A medida que avanzas, el control empieza a asentarse. Lo que al principio parecía ruido se convierte en ritmo. Saltar, aterrizar, grindar, mantener el combo y reaccionar a los cambios del mapa acaba teniendo una musicalidad muy marcada. Es exigente, sí, pero rara vez se siente injusto. Cuando fallas, normalmente sabes que podrías haberlo hecho mejor. Y cuando sale bien, la satisfacción es enorme.

Sabes que el recorrido está cuidadosamente definido, pero la sensación al jugar es justo la contraria: parece que puedes improvisar, desviarte y explorar a tu antojo, como si en cualquier momento fueras a desbloquear un camino de arcoíris que te permitiera llegar a cualquier sitio. Y lo peor de todo, que se puede.

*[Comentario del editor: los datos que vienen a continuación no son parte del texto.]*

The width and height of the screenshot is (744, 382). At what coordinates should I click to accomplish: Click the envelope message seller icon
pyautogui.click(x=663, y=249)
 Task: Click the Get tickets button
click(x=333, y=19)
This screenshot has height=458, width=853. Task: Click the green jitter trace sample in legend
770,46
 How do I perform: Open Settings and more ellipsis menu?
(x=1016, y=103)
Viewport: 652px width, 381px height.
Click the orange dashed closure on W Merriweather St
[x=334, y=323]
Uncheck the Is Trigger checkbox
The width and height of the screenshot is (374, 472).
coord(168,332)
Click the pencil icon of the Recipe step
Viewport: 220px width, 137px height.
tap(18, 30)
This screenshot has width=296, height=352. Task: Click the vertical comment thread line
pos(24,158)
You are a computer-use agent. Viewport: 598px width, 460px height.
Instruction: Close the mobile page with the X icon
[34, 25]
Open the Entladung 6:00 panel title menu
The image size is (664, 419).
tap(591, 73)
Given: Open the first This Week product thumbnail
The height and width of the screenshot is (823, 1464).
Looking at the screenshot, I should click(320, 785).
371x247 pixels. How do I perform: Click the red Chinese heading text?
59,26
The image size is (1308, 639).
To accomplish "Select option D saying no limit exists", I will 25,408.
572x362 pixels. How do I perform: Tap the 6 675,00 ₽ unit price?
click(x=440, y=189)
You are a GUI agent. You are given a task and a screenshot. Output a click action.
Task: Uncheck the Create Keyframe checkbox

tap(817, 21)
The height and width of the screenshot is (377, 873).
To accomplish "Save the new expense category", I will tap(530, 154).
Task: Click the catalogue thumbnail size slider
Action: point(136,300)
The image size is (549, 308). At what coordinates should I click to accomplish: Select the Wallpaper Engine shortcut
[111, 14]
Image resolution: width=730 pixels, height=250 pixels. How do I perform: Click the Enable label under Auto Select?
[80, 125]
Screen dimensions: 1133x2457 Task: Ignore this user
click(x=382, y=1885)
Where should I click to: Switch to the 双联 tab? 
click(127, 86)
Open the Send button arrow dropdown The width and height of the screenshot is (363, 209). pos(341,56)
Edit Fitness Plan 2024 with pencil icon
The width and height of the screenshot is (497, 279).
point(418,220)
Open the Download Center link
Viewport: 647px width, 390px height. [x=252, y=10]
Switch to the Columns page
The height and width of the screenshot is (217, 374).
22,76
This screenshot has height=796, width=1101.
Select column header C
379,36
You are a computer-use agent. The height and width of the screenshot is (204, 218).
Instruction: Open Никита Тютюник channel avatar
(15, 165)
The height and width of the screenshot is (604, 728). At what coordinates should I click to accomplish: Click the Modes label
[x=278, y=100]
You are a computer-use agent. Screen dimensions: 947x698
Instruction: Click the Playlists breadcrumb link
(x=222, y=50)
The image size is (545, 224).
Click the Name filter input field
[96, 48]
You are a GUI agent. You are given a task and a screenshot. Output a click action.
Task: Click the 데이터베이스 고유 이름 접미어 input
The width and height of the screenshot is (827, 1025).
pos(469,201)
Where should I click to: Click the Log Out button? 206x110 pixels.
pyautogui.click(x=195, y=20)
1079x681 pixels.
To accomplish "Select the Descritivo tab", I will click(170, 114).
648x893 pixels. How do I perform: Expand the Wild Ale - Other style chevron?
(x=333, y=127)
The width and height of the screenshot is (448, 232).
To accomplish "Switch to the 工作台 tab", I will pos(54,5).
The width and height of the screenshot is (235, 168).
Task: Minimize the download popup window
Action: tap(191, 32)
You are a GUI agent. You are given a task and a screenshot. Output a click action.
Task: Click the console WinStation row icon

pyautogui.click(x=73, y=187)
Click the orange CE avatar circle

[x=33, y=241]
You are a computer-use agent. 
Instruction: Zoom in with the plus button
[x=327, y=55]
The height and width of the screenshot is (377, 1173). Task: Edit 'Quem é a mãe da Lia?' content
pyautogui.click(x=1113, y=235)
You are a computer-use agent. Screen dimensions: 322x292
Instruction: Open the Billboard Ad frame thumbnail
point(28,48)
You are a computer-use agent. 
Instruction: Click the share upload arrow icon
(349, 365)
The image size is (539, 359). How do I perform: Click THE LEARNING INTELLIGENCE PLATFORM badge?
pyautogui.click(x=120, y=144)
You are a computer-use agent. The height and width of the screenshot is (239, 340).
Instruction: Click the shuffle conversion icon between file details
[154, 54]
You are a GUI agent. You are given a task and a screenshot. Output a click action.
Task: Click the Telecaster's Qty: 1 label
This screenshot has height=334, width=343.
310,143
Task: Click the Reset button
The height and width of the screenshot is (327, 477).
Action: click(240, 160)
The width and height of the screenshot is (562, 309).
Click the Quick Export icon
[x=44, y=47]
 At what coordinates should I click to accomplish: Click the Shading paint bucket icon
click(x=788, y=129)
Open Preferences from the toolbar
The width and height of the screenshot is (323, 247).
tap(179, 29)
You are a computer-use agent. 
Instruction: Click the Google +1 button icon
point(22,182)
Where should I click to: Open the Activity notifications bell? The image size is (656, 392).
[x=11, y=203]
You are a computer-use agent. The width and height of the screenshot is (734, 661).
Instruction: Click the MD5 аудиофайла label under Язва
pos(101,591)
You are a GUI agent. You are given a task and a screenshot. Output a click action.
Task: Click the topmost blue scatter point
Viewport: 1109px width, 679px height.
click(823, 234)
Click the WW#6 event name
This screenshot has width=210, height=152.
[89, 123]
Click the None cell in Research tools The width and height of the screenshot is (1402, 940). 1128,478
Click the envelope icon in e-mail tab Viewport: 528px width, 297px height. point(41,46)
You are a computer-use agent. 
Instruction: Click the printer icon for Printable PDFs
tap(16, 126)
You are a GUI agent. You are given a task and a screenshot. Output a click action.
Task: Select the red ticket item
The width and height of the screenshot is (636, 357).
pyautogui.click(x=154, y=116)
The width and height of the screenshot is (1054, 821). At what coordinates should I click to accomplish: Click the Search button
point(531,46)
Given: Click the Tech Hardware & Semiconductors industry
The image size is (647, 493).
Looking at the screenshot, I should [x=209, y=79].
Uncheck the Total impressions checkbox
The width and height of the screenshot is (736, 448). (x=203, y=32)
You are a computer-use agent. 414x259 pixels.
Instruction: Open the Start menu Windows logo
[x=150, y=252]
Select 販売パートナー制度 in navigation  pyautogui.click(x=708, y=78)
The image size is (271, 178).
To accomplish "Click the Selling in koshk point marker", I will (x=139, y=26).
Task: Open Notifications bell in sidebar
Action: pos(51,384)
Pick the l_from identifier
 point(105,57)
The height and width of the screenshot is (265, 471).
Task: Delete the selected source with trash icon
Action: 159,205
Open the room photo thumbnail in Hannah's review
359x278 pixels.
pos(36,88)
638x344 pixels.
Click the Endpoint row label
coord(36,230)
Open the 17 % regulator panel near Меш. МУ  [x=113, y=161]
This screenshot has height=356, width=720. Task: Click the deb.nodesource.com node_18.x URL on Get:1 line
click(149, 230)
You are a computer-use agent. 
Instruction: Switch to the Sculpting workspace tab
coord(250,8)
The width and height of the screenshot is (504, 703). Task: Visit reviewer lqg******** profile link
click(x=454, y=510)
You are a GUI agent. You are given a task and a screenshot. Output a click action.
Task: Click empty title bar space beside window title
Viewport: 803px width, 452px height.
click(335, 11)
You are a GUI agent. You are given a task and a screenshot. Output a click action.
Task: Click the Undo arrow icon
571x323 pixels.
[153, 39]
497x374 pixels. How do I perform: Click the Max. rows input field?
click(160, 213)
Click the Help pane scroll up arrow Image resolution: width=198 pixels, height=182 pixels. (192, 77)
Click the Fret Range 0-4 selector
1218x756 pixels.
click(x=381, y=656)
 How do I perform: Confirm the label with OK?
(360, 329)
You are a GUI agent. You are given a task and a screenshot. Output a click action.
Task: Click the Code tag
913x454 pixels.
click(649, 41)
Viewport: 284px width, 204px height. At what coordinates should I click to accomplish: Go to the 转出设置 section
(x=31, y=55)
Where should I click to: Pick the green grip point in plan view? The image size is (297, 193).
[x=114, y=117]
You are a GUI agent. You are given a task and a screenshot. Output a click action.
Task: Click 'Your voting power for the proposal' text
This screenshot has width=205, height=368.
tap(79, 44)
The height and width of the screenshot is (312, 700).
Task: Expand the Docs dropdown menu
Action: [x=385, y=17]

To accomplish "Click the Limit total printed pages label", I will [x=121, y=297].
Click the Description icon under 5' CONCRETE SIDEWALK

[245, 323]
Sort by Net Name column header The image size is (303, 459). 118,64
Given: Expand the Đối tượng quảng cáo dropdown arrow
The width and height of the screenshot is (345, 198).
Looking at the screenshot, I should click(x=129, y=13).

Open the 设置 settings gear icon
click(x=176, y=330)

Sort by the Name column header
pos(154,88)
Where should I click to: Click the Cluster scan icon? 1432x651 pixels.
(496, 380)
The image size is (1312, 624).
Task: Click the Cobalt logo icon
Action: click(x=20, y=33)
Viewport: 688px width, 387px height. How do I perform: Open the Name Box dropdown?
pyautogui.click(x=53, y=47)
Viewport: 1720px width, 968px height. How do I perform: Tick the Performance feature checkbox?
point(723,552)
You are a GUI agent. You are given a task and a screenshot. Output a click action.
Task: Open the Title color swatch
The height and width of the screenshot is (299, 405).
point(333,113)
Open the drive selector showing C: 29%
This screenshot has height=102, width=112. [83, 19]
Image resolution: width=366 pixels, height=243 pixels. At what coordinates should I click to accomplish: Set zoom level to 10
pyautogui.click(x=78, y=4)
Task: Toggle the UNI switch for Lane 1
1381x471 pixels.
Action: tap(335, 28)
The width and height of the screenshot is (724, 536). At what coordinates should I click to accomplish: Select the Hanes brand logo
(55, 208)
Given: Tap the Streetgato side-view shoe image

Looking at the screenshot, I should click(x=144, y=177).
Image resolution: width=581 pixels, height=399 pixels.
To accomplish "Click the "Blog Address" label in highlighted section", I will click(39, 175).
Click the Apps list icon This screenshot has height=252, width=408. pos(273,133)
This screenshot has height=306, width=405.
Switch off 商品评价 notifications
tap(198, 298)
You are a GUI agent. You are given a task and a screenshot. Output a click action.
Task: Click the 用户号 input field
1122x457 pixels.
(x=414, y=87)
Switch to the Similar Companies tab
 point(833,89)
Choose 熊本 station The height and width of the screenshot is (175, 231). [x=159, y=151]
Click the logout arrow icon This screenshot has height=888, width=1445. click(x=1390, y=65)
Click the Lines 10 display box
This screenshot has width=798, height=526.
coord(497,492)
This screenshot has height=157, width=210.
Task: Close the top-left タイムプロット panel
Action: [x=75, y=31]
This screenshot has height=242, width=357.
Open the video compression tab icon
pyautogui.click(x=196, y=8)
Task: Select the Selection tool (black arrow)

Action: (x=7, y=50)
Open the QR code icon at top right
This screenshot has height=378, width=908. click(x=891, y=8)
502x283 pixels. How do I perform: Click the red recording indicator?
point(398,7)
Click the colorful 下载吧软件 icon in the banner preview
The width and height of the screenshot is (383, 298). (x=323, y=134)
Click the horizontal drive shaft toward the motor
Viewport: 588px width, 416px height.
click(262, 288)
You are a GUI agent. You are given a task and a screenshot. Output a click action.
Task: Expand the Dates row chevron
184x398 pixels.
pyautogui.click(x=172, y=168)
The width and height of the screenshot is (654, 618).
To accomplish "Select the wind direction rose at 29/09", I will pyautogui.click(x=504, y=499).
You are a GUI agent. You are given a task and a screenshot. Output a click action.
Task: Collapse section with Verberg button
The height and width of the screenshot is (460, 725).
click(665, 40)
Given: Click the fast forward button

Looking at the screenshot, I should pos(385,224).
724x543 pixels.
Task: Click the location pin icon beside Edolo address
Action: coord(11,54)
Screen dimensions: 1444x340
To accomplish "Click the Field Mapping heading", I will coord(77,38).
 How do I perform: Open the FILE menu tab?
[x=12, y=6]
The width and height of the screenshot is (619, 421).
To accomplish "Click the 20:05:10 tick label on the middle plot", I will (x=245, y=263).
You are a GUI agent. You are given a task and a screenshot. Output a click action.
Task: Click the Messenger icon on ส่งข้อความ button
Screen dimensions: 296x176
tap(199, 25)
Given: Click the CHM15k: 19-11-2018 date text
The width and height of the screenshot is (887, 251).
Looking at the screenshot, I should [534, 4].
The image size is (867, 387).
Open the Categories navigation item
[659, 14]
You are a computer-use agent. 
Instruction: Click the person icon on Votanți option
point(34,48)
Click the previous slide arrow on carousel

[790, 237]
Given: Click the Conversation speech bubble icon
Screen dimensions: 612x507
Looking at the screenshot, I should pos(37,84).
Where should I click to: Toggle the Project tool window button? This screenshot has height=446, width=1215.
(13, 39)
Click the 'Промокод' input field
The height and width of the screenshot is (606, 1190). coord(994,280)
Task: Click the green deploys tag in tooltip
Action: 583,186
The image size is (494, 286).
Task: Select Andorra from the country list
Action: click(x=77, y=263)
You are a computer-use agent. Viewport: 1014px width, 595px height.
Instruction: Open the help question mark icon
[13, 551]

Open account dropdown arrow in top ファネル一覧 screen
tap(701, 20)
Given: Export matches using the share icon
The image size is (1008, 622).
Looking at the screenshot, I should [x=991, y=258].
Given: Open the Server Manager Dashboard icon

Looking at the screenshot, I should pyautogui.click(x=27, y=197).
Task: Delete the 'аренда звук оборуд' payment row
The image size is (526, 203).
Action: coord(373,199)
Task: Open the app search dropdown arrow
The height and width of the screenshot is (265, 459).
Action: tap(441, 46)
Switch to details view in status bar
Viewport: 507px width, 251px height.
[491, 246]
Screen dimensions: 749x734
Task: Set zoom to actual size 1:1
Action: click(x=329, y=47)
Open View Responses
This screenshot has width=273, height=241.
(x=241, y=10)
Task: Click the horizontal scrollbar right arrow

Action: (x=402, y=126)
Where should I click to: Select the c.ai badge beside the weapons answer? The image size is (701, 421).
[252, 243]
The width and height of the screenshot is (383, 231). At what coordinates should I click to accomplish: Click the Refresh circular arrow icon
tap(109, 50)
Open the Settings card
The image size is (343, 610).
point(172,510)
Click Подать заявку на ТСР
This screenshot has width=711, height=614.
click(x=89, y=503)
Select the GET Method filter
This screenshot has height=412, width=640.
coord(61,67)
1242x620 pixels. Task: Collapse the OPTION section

La música como combustible

La banda sonora es uno de los grandes motores de Denshattack!. No está ahí de acompañamiento: empuja. Las canciones aumentan la sensación de velocidad y ayudan a entrar en ese estado mental en el que dejas de pensar cada movimiento por separado y simplemente fluyes con la pista. Es el tipo de música que convierte una fase buena en una fase memorable.

El apartado artístico es increíble también. Ese Japón distópico, colorido y exagerado combina muy bien con la energía rebelde del juego. Cada zona cambia de temática y evita que la aventura caiga en la repetición. Hay variedad visual, escenarios con personalidad y una dirección artística que Silvia Lara ha sabido llevar con maestría, dándole un toque único.

Jefes, desbloqueables y ganas de seguir

Los mapas sorprenden por lo variados que son. Cambian los entornos, cambian las mecánicas y también lo hacen los jefes, que aportan momentos de espectáculo sin romper la lógica del juego. Esa variedad es clave para que Denshattack! no se agote. Siempre parece haber algo nuevo esperando en la siguiente zona, ya sea una forma distinta de moverte, un reto más loco o una secuencia que te obliga a apretar los dientes.

No hay una cantidad enorme de trenes, pero sí suficientes desbloqueables como para alimentar la curiosidad, incluyendo algunos vinculados a códigos de creador. Más que por número, funcionan como una forma de personalizar la experiencia y seguir jugando con esa fantasía de llevar tu propio vehículo imposible por raíles imposibles.

Veredicto

Denshattack! merece la pena para quien eche de menos la energía de los arcades de skate, los juegos rápidos y las propuestas con identidad propia. Es caótico, veloz, musical y tremendamente carismático. Si te atrae la idea de recorrer un Japón distópico haciendo trucos con trenes como si estuvieras de vuelta en una halfpipe, aquí hay un juego con alma, estilo y muchas papeletas para convertirse en favorito de quienes conecten con su locura.